Defeat in the maritime strike led Lomas to review his attitude to working-class political involvement. Throughout the 1880s he believed that parliamentary politics distracted workers from the more important struggle in the workplace. He was equally disparaging of aspiring middle-class liberals who promoted themselves as friends of labour. If and when workers entered politics they should be represented by men of their own class. By October 1890 that time had clearly come. There were rumours that Lomas was to stand for the Inangahua or Buller seats in the general election. He declined, but publicly supported the emerging Liberal party.
Lomas was personally a beneficiary of the political change which saw the conservative Atkinson government swept aside. In November 1891 he joined the fledgeling Department of Labour as a clerk, and in 1893 was appointed inspector of factories and workrooms for Canterbury and Westland, one of the first factory inspectors.
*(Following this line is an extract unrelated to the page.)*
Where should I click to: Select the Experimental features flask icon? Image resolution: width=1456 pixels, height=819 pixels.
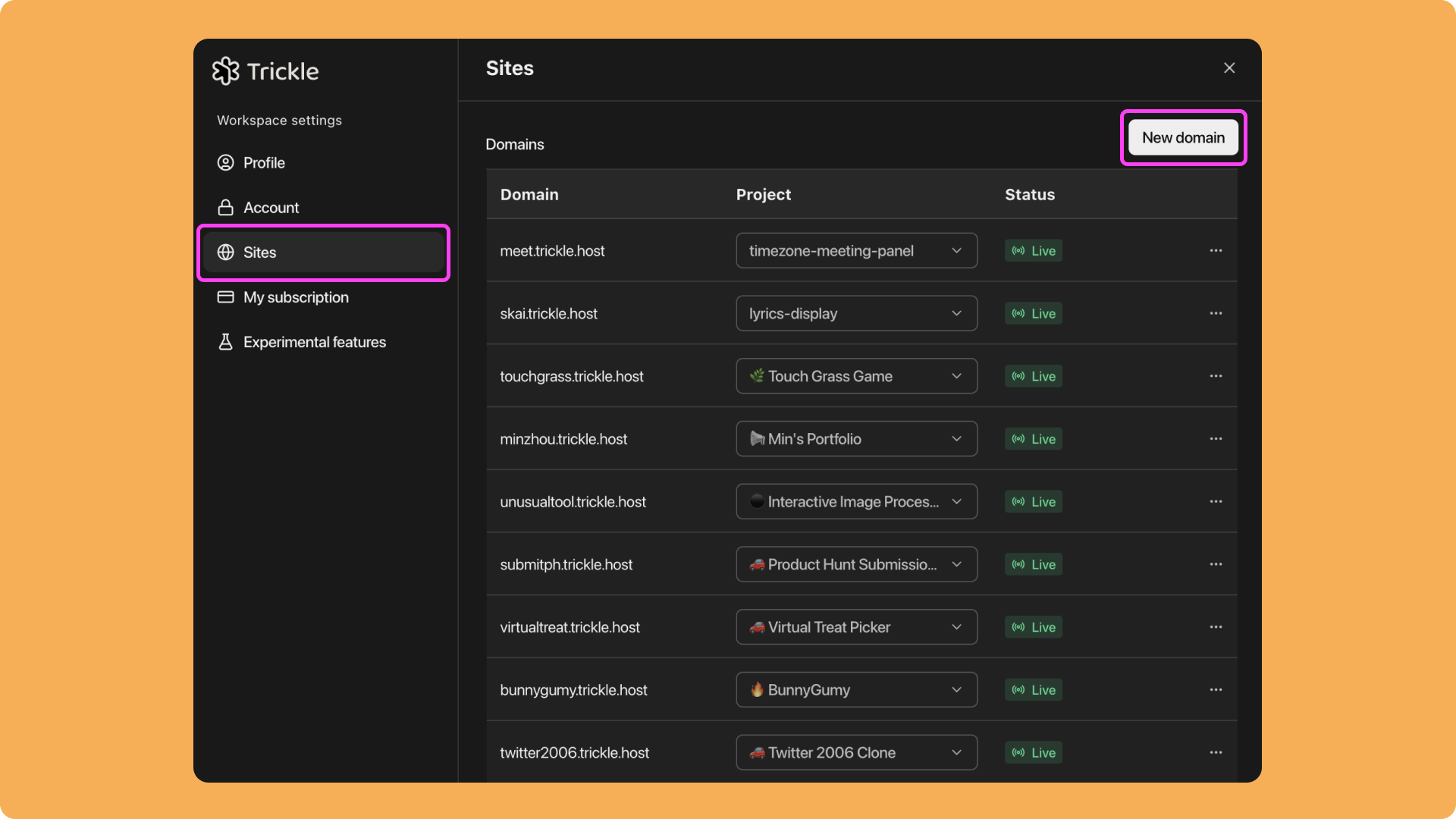click(225, 342)
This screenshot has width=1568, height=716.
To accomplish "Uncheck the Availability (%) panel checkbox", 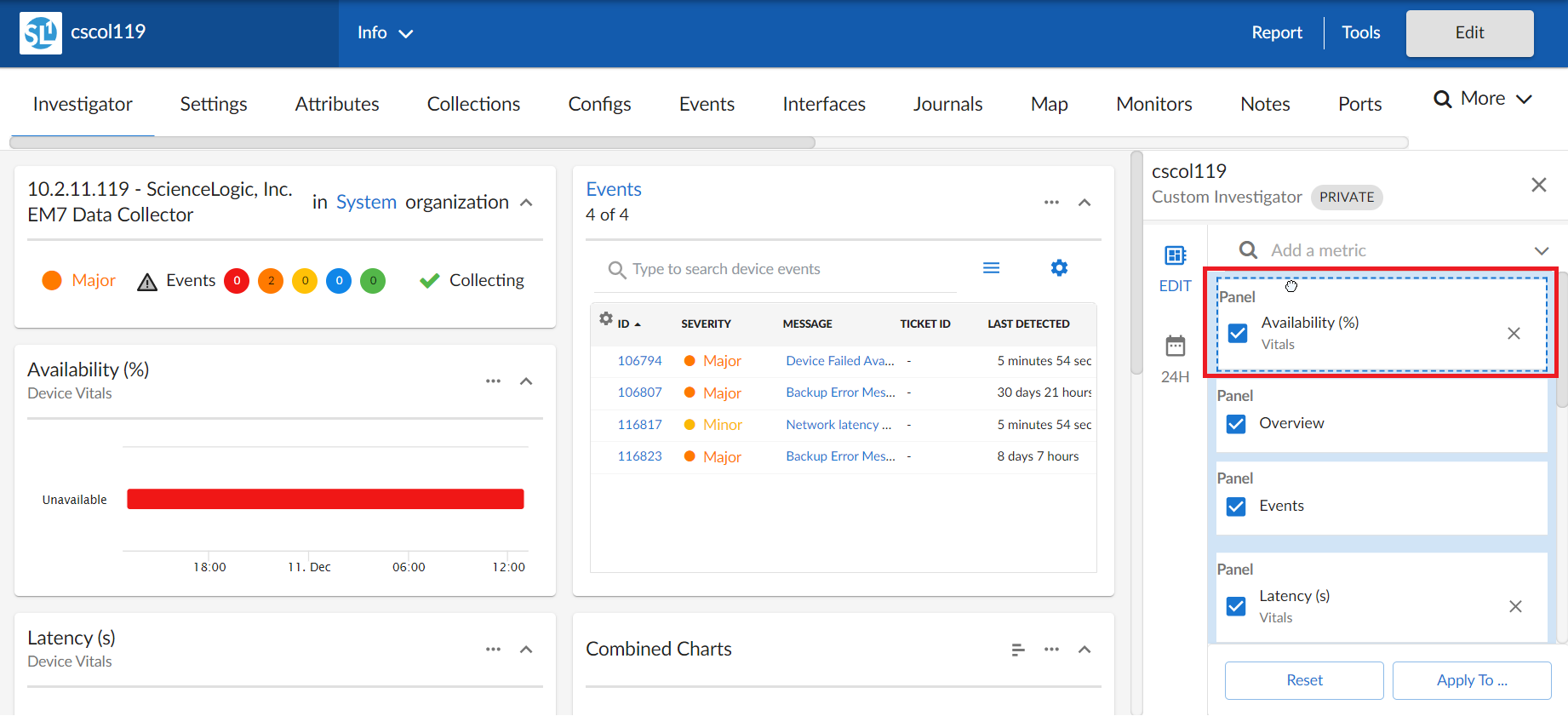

In 1907 he became chief inspector of factories. Lomas remained with the department until his retirement in December 1913 and for the last two years was secretary of labour. He continued to be consulted on union affairs, but increasingly came to find himself out of sympathy with the new generation of radical unionists emerging on the coalfields. Sent to Blackball in 1908 to help settle the strike in the coal mine there, he was ill at ease with what he saw as the truculent behaviour of the union leaders.
After the death of Elizabeth Lomas in December 1901 Lomas had married Emily Ellman, a dressmaker, at Christchurch on 29 January 1903. After his retirement in 1913 they lived in Christchurch, where John Lomas devoted himself to his church, and was an ardent advocate of temperance. He died there on 16 November 1933, survived by Emily Lomas and a son of his first marriage.